As Far As Jane’s Grandmother’s is a quaint novel, once more very focused upon its protagonists rather than its plot. It is filled to the brim with such things as governesses, countryside walks, the casting off of Victorian life, schoolrooms, ‘coming out’ balls, and the continual division between children and adults. In this way, the novel is very of its time. It is nicely written on the whole, but it is nowhere near as compelling as it could have been. The plot – what little there often is of it – runs along quite nicely, but there is nothing overly striking or memorable within it. As Far As Jane’s Grandmother’s echoes Jane Austen’s work in terms of its wealth of characters and their very proper personalities. The use of the third person perspective also sadly makes the whole feel a little flat.
The Seraphim Room was Olivier’s final novel, published in 1932. Its protagonist is a Dean named Mr Chilvester. Unlike Dwarf’s Blood and As Far As Jane’s Grandmother’s, The Seraphim Room feels almost factual in its prose style at times. It is filled with highly matter-of-fact observations about things – for example, the properties which are owned by the Dean and Chapter, and how they are used.

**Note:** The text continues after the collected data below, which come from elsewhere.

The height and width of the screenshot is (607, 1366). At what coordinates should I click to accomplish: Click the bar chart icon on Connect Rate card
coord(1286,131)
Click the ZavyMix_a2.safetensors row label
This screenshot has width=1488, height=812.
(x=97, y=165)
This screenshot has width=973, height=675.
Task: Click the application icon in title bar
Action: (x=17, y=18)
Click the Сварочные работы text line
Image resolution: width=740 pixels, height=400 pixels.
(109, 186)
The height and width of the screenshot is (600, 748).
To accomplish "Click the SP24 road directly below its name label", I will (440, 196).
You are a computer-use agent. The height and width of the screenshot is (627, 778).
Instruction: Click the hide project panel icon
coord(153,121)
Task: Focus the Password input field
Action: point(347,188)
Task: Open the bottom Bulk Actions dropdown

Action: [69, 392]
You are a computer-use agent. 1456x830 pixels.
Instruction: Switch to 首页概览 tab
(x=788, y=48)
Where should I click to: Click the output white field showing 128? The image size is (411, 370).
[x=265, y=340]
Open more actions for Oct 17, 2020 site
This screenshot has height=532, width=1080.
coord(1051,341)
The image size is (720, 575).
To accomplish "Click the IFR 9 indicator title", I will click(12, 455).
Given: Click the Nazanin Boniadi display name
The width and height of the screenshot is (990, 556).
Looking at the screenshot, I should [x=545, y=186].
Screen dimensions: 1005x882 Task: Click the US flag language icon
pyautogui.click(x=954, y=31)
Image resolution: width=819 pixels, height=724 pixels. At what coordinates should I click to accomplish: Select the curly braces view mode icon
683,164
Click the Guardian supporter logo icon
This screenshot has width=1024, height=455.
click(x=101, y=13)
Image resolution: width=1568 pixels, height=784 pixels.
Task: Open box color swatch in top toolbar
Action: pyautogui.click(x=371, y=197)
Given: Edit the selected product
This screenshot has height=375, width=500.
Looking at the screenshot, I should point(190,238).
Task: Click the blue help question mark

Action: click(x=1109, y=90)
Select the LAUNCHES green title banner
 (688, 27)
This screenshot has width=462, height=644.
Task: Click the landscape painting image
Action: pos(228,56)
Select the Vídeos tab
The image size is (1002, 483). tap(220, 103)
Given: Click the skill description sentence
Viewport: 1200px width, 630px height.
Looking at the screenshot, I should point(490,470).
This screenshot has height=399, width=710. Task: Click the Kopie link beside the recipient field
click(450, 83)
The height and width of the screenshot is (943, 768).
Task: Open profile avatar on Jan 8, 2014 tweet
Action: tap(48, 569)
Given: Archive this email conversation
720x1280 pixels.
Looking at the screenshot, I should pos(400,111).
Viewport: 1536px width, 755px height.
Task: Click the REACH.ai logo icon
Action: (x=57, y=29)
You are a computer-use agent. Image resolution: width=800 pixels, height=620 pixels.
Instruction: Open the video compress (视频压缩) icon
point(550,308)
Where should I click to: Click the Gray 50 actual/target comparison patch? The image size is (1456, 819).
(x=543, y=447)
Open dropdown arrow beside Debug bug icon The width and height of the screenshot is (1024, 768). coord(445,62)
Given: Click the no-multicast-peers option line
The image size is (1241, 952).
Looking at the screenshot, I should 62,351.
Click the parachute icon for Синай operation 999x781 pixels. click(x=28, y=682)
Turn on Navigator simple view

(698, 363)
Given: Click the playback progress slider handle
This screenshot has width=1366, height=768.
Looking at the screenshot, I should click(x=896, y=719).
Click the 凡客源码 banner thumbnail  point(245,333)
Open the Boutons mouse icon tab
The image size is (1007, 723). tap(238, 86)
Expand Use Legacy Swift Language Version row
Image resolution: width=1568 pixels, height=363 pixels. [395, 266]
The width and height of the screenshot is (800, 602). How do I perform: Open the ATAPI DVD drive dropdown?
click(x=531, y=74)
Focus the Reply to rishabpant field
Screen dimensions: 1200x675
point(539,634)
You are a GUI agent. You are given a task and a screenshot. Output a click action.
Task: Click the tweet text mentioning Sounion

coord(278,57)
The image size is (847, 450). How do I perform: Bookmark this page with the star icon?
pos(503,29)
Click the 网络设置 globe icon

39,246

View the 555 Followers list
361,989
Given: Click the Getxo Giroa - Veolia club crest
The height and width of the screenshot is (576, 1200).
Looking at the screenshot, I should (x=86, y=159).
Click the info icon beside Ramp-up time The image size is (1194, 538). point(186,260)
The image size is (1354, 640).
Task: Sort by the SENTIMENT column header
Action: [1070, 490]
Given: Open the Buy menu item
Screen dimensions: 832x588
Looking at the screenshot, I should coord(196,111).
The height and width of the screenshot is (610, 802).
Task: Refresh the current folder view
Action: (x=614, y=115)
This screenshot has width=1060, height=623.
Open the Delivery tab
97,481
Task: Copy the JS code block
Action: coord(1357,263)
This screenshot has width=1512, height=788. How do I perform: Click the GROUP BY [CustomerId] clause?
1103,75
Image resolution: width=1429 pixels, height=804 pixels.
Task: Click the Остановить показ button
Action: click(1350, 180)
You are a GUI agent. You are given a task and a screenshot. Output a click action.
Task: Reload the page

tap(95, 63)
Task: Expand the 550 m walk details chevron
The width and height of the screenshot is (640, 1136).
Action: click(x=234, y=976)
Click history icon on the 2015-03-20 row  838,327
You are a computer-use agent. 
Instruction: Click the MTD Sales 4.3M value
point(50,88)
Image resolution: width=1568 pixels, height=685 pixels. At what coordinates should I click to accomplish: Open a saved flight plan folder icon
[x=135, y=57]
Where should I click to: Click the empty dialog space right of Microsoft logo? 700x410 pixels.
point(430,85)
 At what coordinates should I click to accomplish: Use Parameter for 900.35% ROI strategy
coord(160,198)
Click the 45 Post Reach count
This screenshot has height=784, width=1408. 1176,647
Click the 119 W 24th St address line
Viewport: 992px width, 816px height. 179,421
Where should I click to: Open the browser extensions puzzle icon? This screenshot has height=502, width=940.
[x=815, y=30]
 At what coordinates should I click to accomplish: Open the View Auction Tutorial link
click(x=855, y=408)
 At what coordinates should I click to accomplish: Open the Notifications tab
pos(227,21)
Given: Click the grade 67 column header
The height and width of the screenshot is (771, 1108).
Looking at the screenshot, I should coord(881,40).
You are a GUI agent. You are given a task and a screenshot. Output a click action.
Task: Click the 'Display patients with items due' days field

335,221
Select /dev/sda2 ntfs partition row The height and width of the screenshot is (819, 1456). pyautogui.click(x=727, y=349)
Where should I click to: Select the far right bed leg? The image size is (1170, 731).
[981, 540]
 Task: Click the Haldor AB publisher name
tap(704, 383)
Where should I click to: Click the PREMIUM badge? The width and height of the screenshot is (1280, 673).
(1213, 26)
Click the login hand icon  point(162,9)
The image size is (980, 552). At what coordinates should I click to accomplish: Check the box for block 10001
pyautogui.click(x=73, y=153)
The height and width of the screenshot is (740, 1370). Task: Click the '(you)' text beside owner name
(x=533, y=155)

It is fair to say that The Seraphim Room does not really grab the attention of the reader, being, as it is, very character-focused and quite repetitive. Whilst the novel does take into account many elements of importance in Victorian life, it chiefly discusses money and religion.
The Seraphim Room is very of its time, to the extent that its thoughts and opinions often seem callous in the modern world. Of Dean Chilvester’s daughter Lilian, for example, who was crippled at birth, ‘being only a girl, meant nothing to him’. As a character, he is quite cold and cruel about remarrying after Lilian’s mother dies; he does so merely in the hope that a son would prevent his house passing away from his family after his death. There is sadly nothing within The Seraphim Room which sets the novel apart from others of the same tone and period. Oddly, Olivier’s talent as a writer – which was so prevalent in The Love Child – seems to have diminished as her career went on.